Best Sound Editing/Mixing

Berberian Sound Studio
Ender’s Game
Imaginaerum
Leviathan
V8- Start Your Engines

Honoree

Leviathan (2012, Cinema Guild)

Leviathan

With a category such as this, at big award shows, dealing with films that have extended action sequences because there are lots of effects and getting them right on set then fine tuning and/or replacing them and mixing them right matters that much more. Don’t get me wrong there are some cue-heavy titles on this list too. I could’ve easily included Iron Man 3. However, not only did the sound design have to be great and stick out in my mind, but I also chose to go with nominees that has sound design play a key role in the functioning of the narrative.

By that measure there were but two in competition for the honor, and it turns out the documentary of the two did much better at it. I even cited it in my review:

…first, the sound design, which more so than the images most of the time, drive home the uneasy balance between monotony and danger of the job.

Not only is it mentioned but it’s what I start with and it’s really where the impact of the film comes from.

Best Makeup

The Depraved
The Hobbit: The Desolation of Smaug
Two Lives
Warm Bodies
V8- Start Your Engines

Honoree

The Hobbit: The Desolation of Smaug (2013, New Line Cinema/Warner Bros.)

The Hobbit: The Desolation of Smaug

Not that there’s anything necessarily wrong with it, but there are a few philosophies that one can use when selecting which particular entrant in an award category: they usually fall into two categories showy or seamless. Neither is better than the other, it’s just a matter of which feels the most effective.

So far as make-up is concerned I’ve tended to go with showier choices in the past. However, even the showy selections can have their seamless natural aspects. So while beauty or prosthetic, horror or fantasy, all these choices have their merits; but in a film with higher clarity of image than most and more frames per second than it competitors the only thing that never once stuck out as unnatural not once was the make-up work. There were moments where I missed contrast in the image, where the CG lacked some and where the set stuck out as, well, sets. However, the make-up always worked in The Hobbit: The Desolation of Smaug and that’s to be highly commended.

Best Costume Design

Byzantium
Ender’s Game
The Mortal Instruments: City of Bones
Romeo and Juliet
V8- Start Your Engines!

Honoree

V8 - Start Your Engines! (2013, Universal/Rat Pack)

V8- Start Your Engines!

As I discuss in sound editing/mixing there is usually a school of thought at the Oscars and elsewhere about what kind of films can win this award. With Costumes it’s usually all about period pieces. Here I usually seek out films doing multiple costume styles. Sometimes its multiple periods, others it’s something a little different.

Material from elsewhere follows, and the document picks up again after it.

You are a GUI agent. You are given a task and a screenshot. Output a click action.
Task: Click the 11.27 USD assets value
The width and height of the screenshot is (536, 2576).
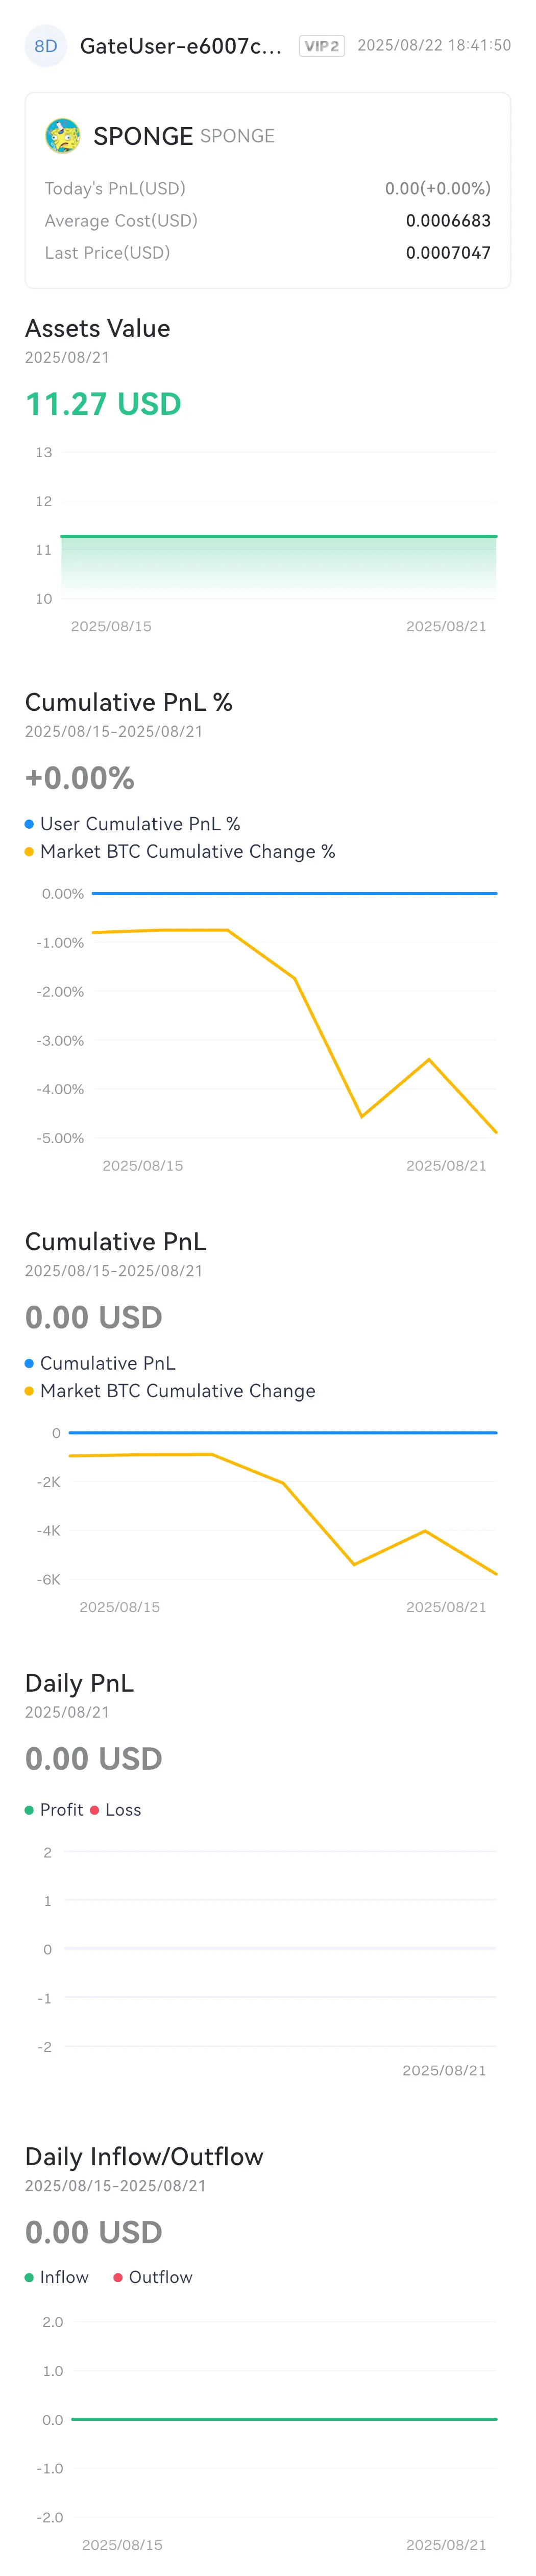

With Byzantium there’s present day and a period as well as the element of vampirism that adds some intrigue; in Ender’s Game there is the mundane clothing and the many uniforms that he wears through the ranks; in Mortal Instruments there is the regular everyday wear of the Mundanes as well as the more stylized garb of the Shadowhunters and demons. Romeo and Juliet only plays one period but it plays it so gorgeously and lushly I felt it had to be included.

Then we come to V8. While there’s a sort of subculture element to it also, there’s not really an alternate reality but each character has their own distinctive look. There are racing teams with given uniforms, some are accessorized, all say something about the characters in question and all have a certain individualized flair. Yes, costuming is a part of characterization in a visual medium and this film realizes and accentuates that better than any of the other films. I didn’t want to over-stuff this or any section with too many photos, so for more examples of the variety in this film’s costuming you can view the Facebook photo gallery.

Best Art Direction

Ender’s Game
Imaginaerum

The Magic Flute
Only God Forgives
V8- Start Your Engines!

Honoree

Ender's Game (2013, LionsGate)

Ender’s Game

Art Direction, or Production Design (Depending on how you decide to phrase it), is all about world-building. How does the Art Department build the world of the story that the camera is going to capture and later convey to the audience.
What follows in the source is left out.